*GEGEVEN VERMELDINGEN*:
------
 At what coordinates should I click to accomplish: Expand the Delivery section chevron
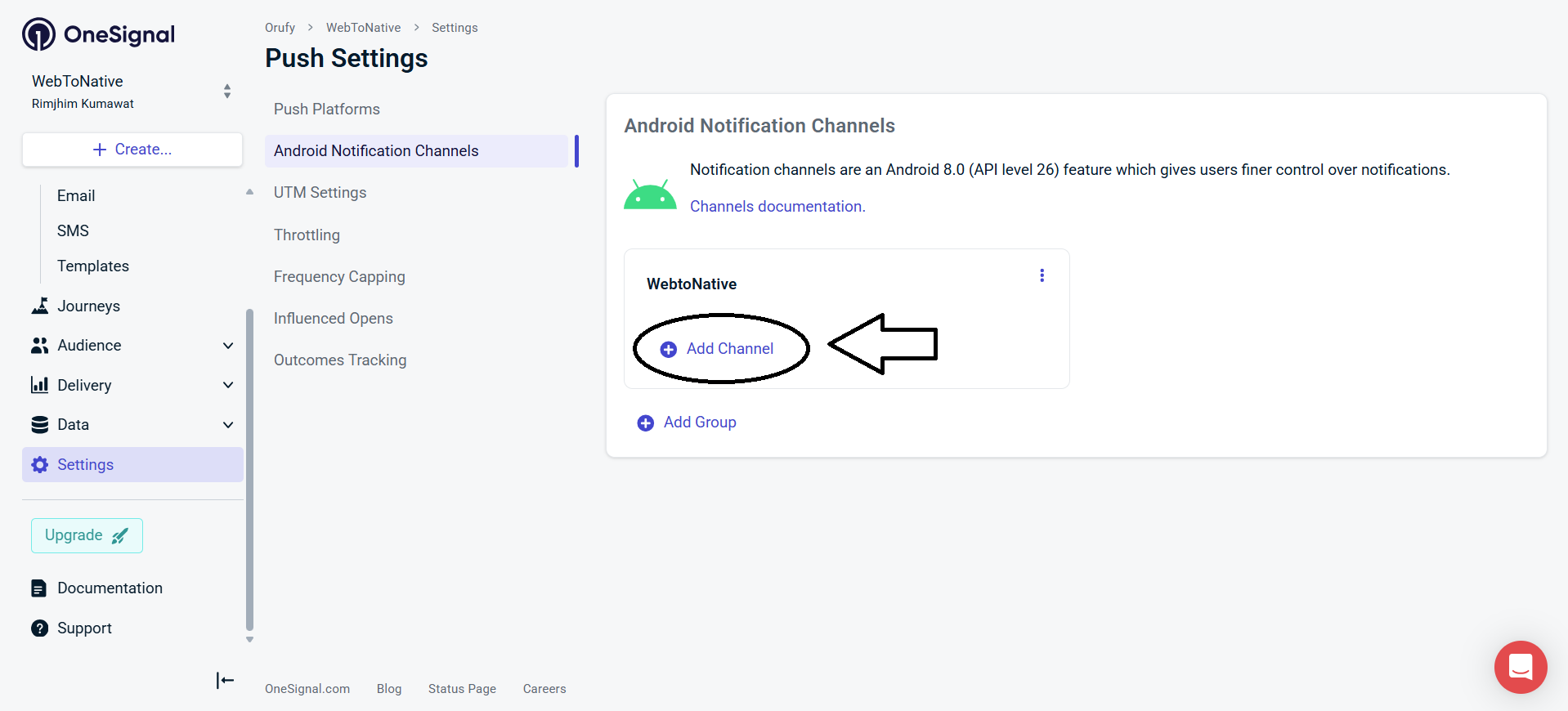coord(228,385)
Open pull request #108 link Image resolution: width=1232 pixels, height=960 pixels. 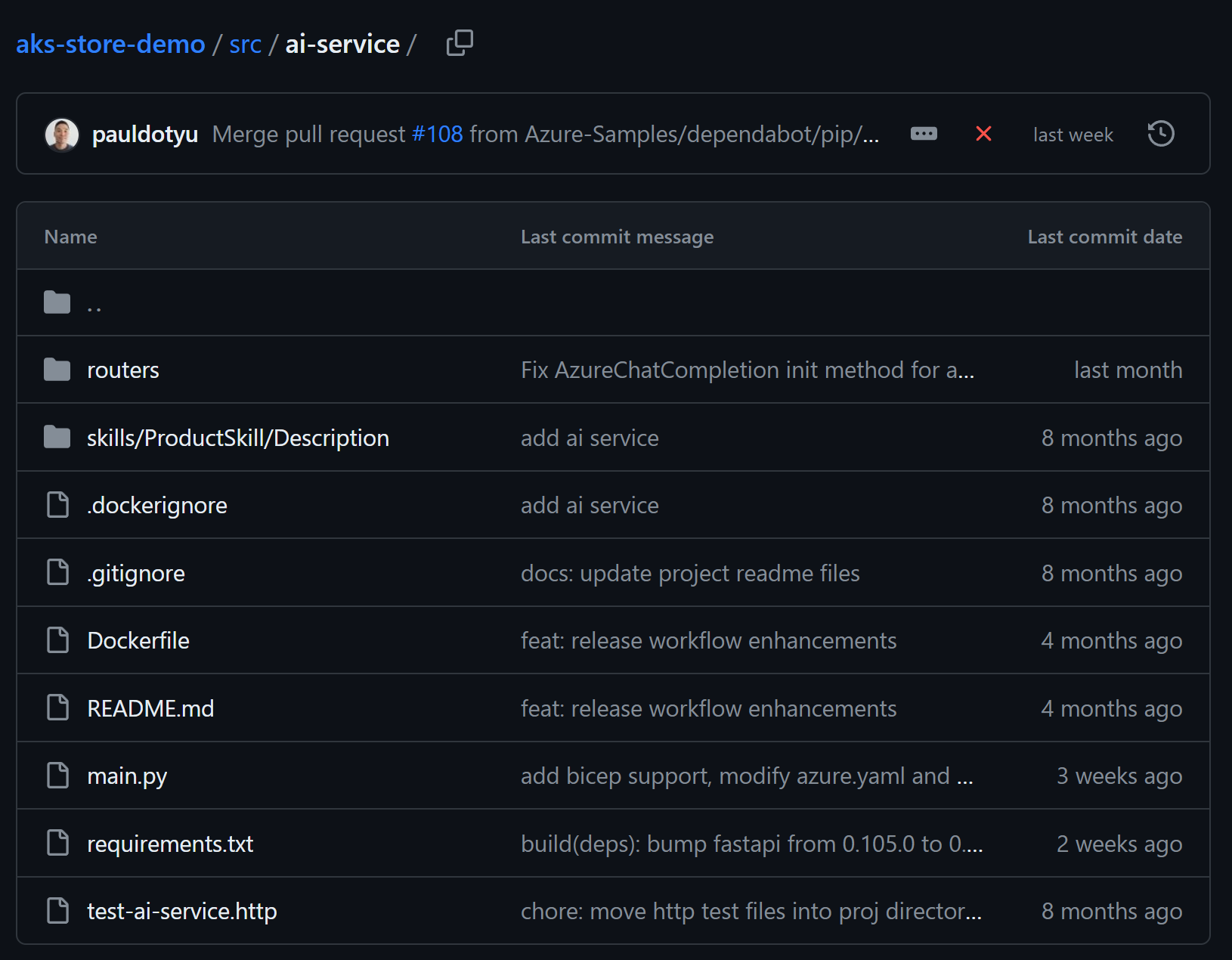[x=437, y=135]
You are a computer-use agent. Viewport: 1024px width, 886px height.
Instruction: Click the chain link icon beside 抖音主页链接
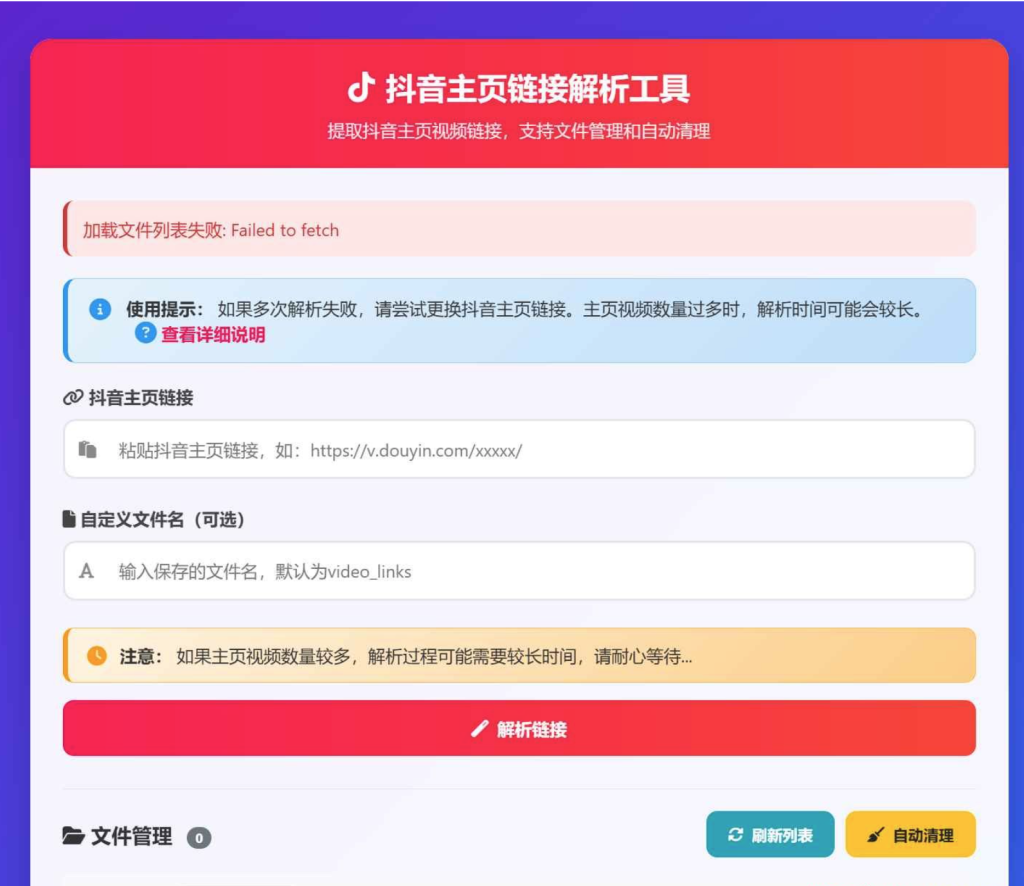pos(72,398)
------
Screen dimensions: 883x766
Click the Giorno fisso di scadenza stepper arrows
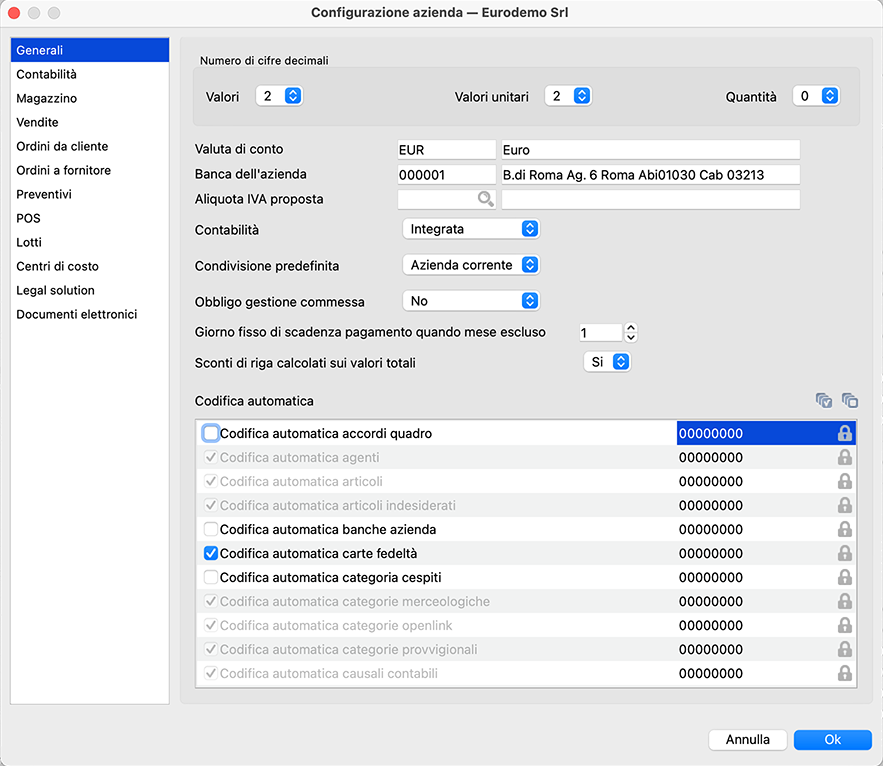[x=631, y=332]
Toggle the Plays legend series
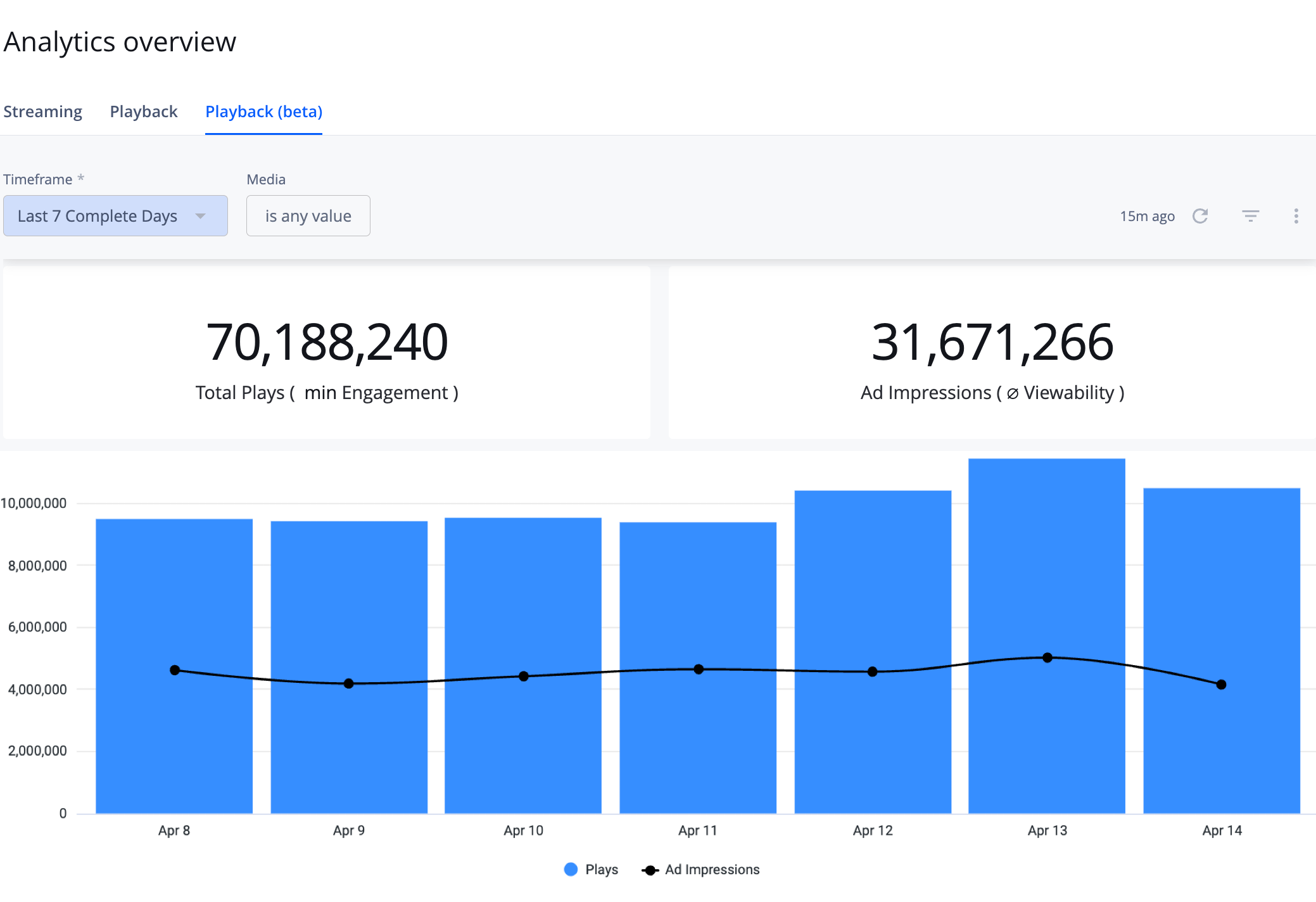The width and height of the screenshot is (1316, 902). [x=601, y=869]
------
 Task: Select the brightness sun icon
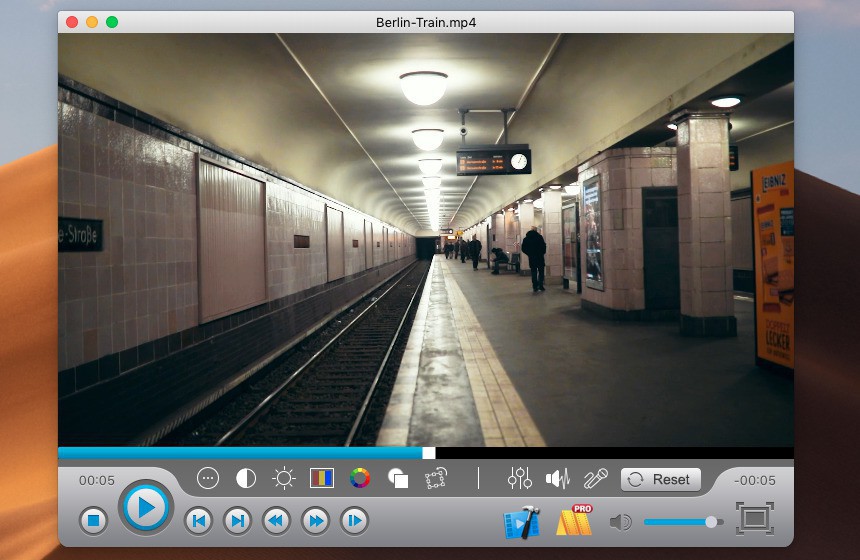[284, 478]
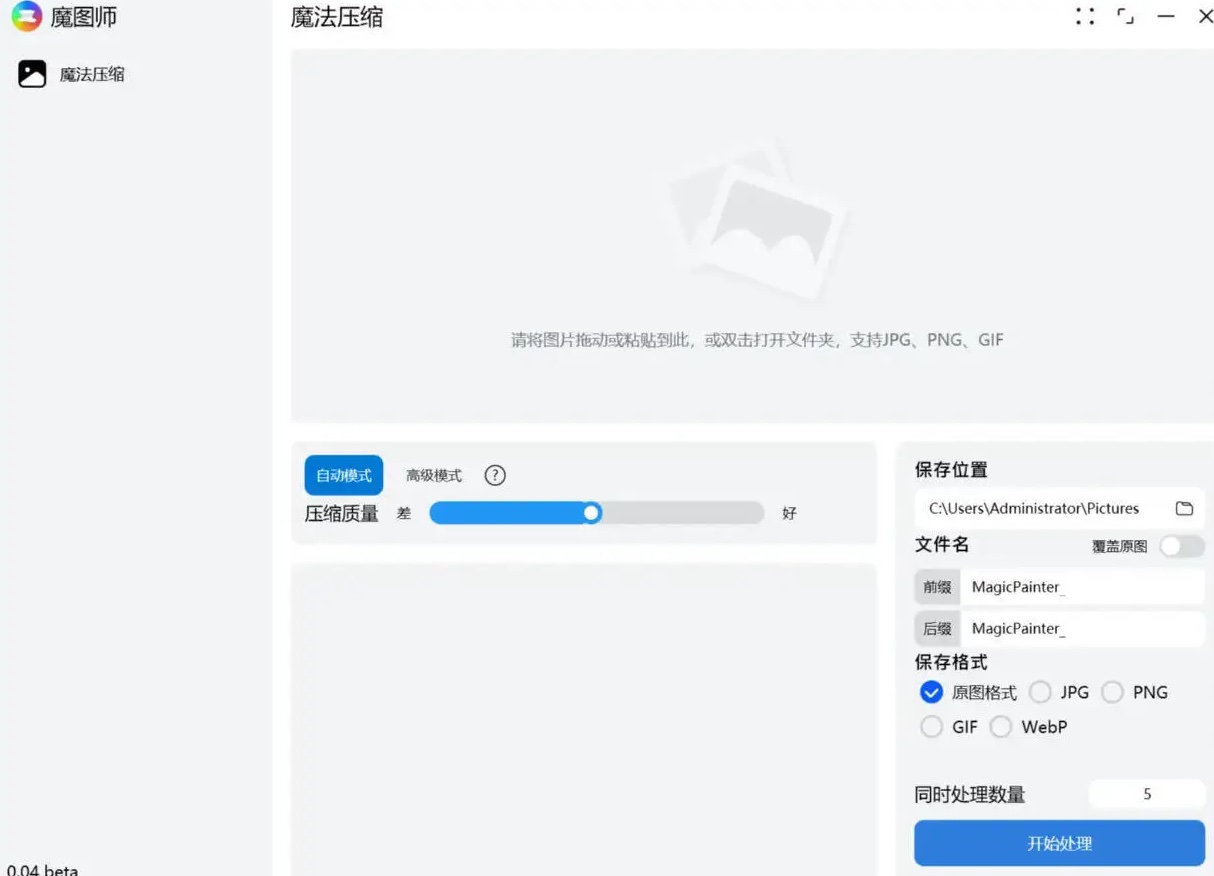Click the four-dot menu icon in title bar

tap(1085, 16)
------
*DOEL VAN TAAK*: Druk uit de lijst hierboven alleen de regels af die beginnen bij de regel met "You are a computer-use" en doorlopen tot en met de regel met "pos(72,398)", en neem ze ongewijzigd over. Laat de afbeeldingen alstublieft weg uit je antwoord.

*UITVOER OEFENING*:
You are a computer-use agent. Viewport: 1024px width, 886px height.
Instruction: Click the chain link icon beside 抖音主页链接
pos(72,398)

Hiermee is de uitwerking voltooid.